• [What you will do] Please copy, exactly as they appear below, the lines from the one containing "todo‑mvp‑loaders (209, 226)" through the one containing "Dallas (88, 38)".

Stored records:
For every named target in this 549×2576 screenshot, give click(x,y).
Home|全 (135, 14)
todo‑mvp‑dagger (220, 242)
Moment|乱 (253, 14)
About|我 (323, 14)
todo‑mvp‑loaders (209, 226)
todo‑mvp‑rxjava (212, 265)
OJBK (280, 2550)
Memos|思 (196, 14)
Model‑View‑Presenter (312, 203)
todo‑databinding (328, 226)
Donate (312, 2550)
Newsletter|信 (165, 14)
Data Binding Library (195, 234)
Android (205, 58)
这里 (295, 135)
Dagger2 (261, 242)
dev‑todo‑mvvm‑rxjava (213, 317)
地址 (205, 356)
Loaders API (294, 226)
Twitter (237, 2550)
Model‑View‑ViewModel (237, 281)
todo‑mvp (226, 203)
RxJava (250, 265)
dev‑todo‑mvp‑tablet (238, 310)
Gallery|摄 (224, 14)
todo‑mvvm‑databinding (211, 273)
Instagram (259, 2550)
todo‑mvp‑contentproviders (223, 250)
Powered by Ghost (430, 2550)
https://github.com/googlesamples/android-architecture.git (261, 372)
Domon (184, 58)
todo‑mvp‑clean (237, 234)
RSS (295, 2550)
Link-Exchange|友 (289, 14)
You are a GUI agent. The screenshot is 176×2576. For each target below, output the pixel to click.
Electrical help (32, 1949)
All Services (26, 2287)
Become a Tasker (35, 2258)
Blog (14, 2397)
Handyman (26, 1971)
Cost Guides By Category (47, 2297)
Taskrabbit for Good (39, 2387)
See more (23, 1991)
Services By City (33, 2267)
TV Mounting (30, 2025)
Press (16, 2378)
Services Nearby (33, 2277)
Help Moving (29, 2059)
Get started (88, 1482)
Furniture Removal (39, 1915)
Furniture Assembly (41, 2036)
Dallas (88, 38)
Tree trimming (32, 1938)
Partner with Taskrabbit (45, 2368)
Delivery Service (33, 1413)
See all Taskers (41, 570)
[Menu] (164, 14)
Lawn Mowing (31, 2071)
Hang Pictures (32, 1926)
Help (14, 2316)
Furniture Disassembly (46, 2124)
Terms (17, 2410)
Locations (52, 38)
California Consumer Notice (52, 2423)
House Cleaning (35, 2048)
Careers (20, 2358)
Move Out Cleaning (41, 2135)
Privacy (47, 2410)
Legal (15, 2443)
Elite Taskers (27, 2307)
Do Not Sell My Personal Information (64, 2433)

• [Answer to the problem]
todo‑mvp‑loaders (209, 226)
todo‑mvp‑rxjava (212, 265)
OJBK (280, 2550)
Memos|思 (196, 14)
Model‑View‑Presenter (312, 203)
todo‑databinding (328, 226)
Donate (312, 2550)
Newsletter|信 (165, 14)
Data Binding Library (195, 234)
Android (205, 58)
这里 (295, 135)
Dagger2 (261, 242)
dev‑todo‑mvvm‑rxjava (213, 317)
地址 (205, 356)
Loaders API (294, 226)
Twitter (237, 2550)
Model‑View‑ViewModel (237, 281)
todo‑mvp (226, 203)
RxJava (250, 265)
dev‑todo‑mvp‑tablet (238, 310)
Gallery|摄 (224, 14)
todo‑mvvm‑databinding (211, 273)
Instagram (259, 2550)
todo‑mvp‑contentproviders (223, 250)
Powered by Ghost (430, 2550)
https://github.com/googlesamples/android-architecture.git (261, 372)
Domon (184, 58)
todo‑mvp‑clean (237, 234)
RSS (295, 2550)
Link-Exchange|友 (289, 14)
You are a GUI agent. The screenshot is 176×2576. For each target below, output the pixel to click.
Electrical help (32, 1949)
All Services (26, 2287)
Become a Tasker (35, 2258)
Blog (14, 2397)
Handyman (26, 1971)
Cost Guides By Category (47, 2297)
Taskrabbit for Good (39, 2387)
See more (23, 1991)
Services By City (33, 2267)
TV Mounting (30, 2025)
Press (16, 2378)
Services Nearby (33, 2277)
Help Moving (29, 2059)
Get started (88, 1482)
Furniture Removal (39, 1915)
Furniture Assembly (41, 2036)
Dallas (88, 38)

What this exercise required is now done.